As reporters scrambled for record books to gauge team records for futility, the Lakers tried to work their way out of their jam, slowly, painfully, much like a root canal trying to settle after an agonizing time in the chair.
"That was not nice," D'Antoni said. "I haven't witnessed many times that you're one from 100 almost on the floor….it was awful, just bad shooting."
Despite 40 points from Kobe Bryant, the Lakers brushed up against the team record for worst accuracy since moving to Los Angeles, making 24 of 76 shots (31.6%) to edge out their 29.4% in Utah in a 2004 game.
Their offense looked nothing like the "seven seconds or less" mantra D'Antoni adhered to in earlier NBA stops.
Forget about shooting the ball within the first seven seconds of every possession. The Lakers barely scored seven points in the first six minutes of the third quarter.
They made six of 28 three-point shots (21.4%) on the night and were 23 for 43 from the free-throw line (53.5%).

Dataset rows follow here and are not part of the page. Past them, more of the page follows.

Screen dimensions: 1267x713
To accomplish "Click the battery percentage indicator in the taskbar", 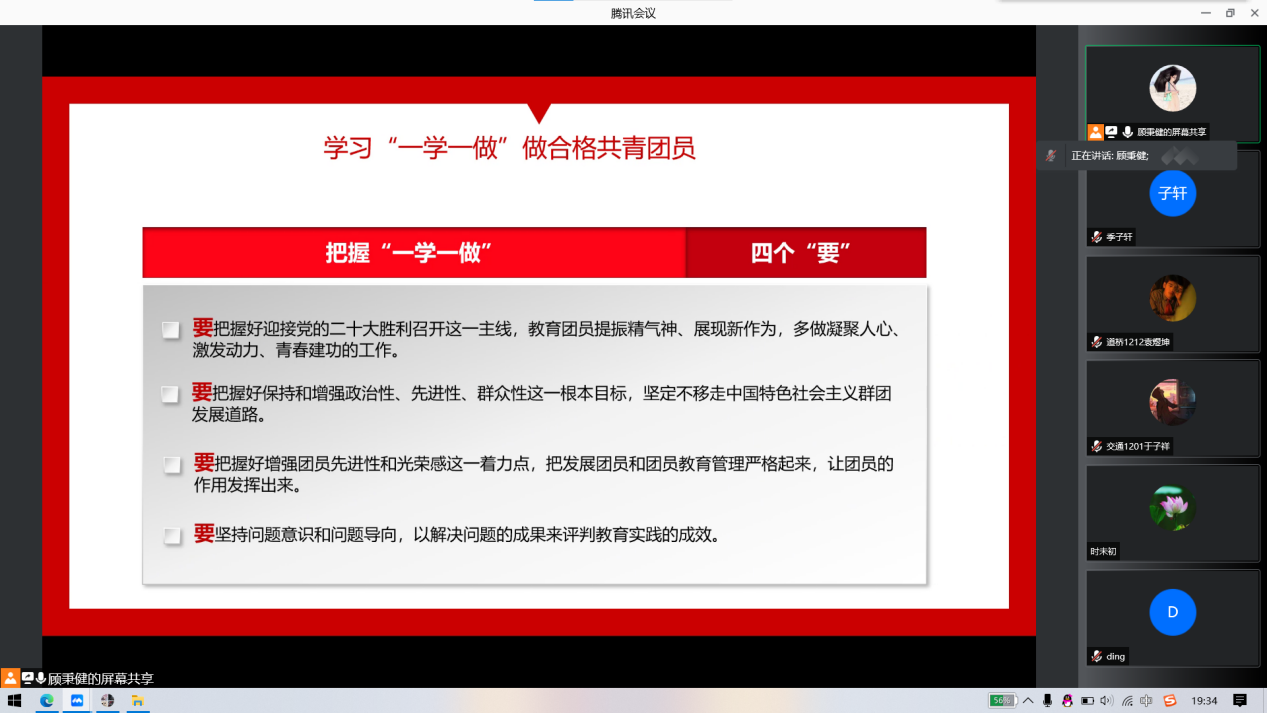I will pyautogui.click(x=1002, y=701).
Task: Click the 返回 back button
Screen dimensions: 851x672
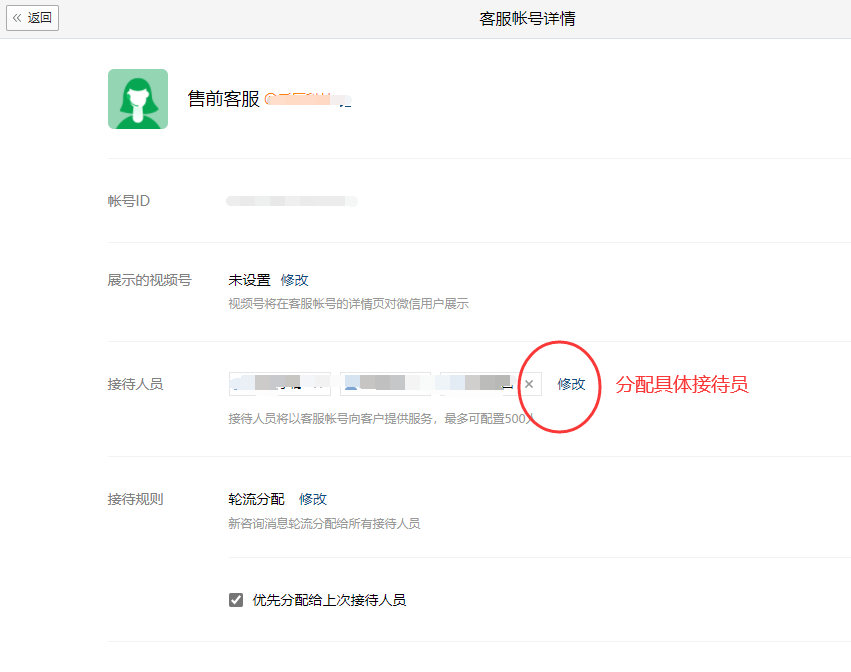Action: pos(33,18)
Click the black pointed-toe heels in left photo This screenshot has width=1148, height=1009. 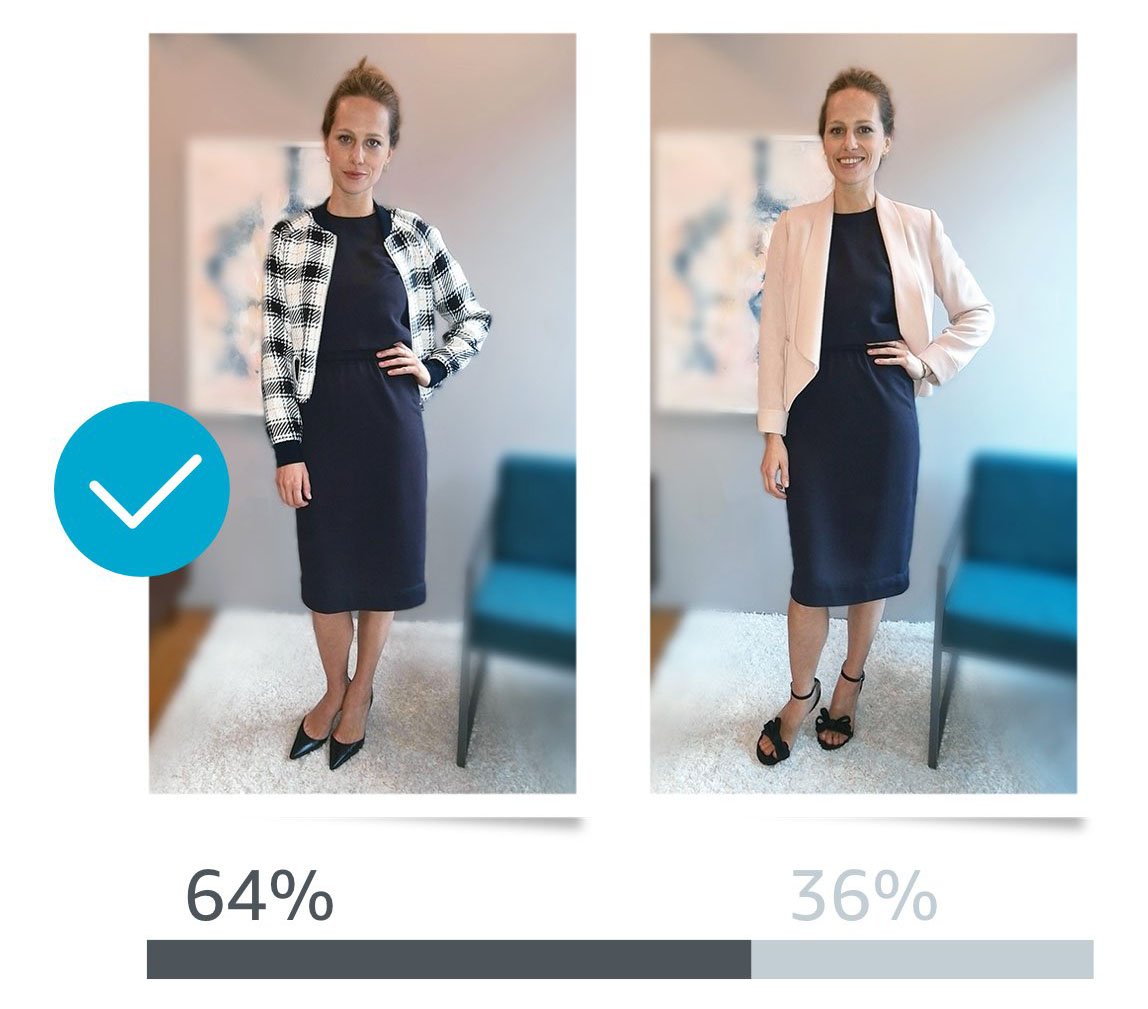point(329,732)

"We shouldn't miss 20 foul shots. Twenty is remarkable," D'Antoni said.
Pau Gasol continued to stumble, one possession saying it all. He had his shot blocked out of bounds by Pacers center Roy Hibbert. Then he fumbled an entry pass from Bryant, had it stolen by Hibbert and turned around to foul Hibbert in frustration.
Gasol was one for eight at the time with two points. There were more than eight minutes left in the third quarter.
Fans started booing on the Lakers' next possession after Bryant lost the ball out of bounds. It was his fifth turnover, on his way to 10.
Luckily for the Lakers, the Pacers weren't much better, shooting 36.7%.
But Hill slipped past Metta World Peace, Gasol and Dwight Howard to score the game-winning layup with one-tenth of a second to play. Like the rest of the game, it wasn't pretty, the ball bouncing off the front of the rim and then the back of it before falling through.
"I don't know what happened, to tell you the truth," World Peace said.
Hill finished with 19 points on seven-for-12 shooting, one of only two players who shot better than 50% for Indiana.
Howard was the only player to make more than half his shots for the Lakers, hitting seven of 10.
Gasol had 10 points on two-for-nine shooting. World Peace had four points on one-for-eight accuracy. Darius Morris missed all six of his attempts and Antawn Jamison made one of seven.
Bryant had his big night after missing the morning shoot-around because of flu symptoms. Howard had 17 points but missed nine of 12 free-throw attempts, including a pair with 58.2 seconds left. World Peace then missed a pair too.
As bad as the Lakers were before halftime, they still beat the team record for fewest points in a half (23 against Denver in 2009). They also rubbed away the chances of setting a team record for fewest points in a game — 70 against Denver in 2002. Both futility marks were since the shot clock was introduced in 1954.
Those were small victories. Very small. The Lakers still have plenty of work to do. An astonishing amount, apparently.